American businessman

Cleyson Leroy Brown (February 3, 1872 - November 12, 1935) was a telephone company co-founder, financier, innovator, and philanthropist in the United States. He founded Brown Telephone Company, which then became the Sprint Corporation.

Brown, whose name was often abbreviated to C. L. Brown, was a welfare capitalist and benefactor of the community of Abilene, Kansas. A pioneer in Kansas electrification and telephony, Brown consolidated and expanded many early telephone systems, power generation plants, and electrical distribution systems in Kansas and other states. One of his legacy companies, United Telecommunications, merged with Southern Pacific Communications to form Sprint Corporation. Parts of his social legacy endure two miles south of Abilene in the Brown Memorial Home for the Aged and in Camp Brown, the Coronado Area Council scout camp at Abilene. Brown's mill/power dam on Turkey Creek is still a cornerstone of the adjoining Brown Memorial Park.

== Early life ==
Brown's father, Jacob Brown was a grist mill owner. Brown lost his arm when he was ten in a mill accident. He had worked as a teacher and also managed a creamery in Wichita. Brown first built a local electric company, Abilene Electric Light Works to generate electricity from the Smoky Hill River.

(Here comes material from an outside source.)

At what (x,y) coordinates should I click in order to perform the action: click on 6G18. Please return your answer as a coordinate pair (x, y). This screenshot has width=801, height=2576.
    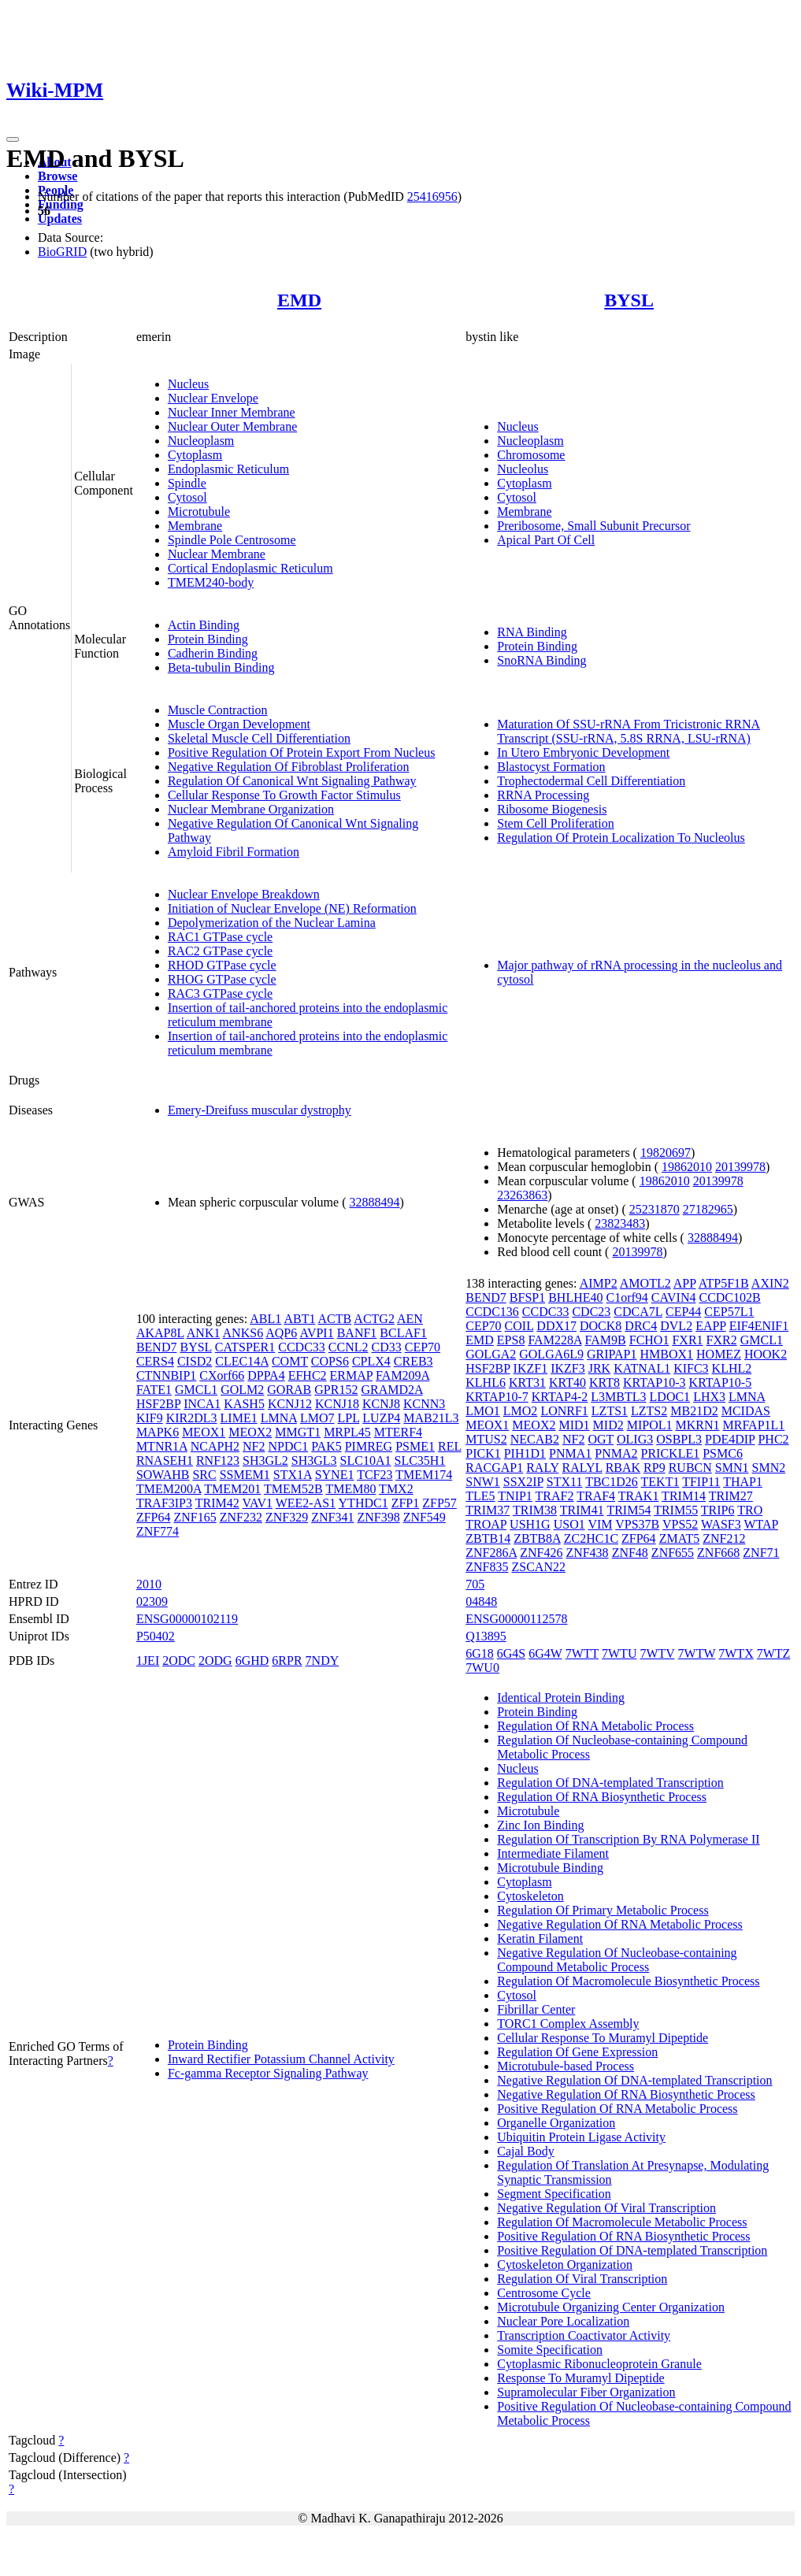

== Entrepreneurship and philanthropy ==
Cleyson Brown founded the Brown Telephone Company in 1899 in Abilene, Kansas with his brother Jacob Brown. The local request to start a phone company to challenge the local Bell Telephone company was only five years after the Bell Telephone patents had expired. It is lately known as Sprint.

== Other ventures ==
Brown then ventured into shoe stores, grocery stores, gravel and sand company, hotels, news service, and broadcast station, insurance companies and oil concerns creating an empire.

He also formed the Brown Memorial Foundation (1926) in memory of his parents. A park in around 200 acres was built for the public for free, which included an amusement park with a lake, zoo, golf course, tennis courts, and other attractions.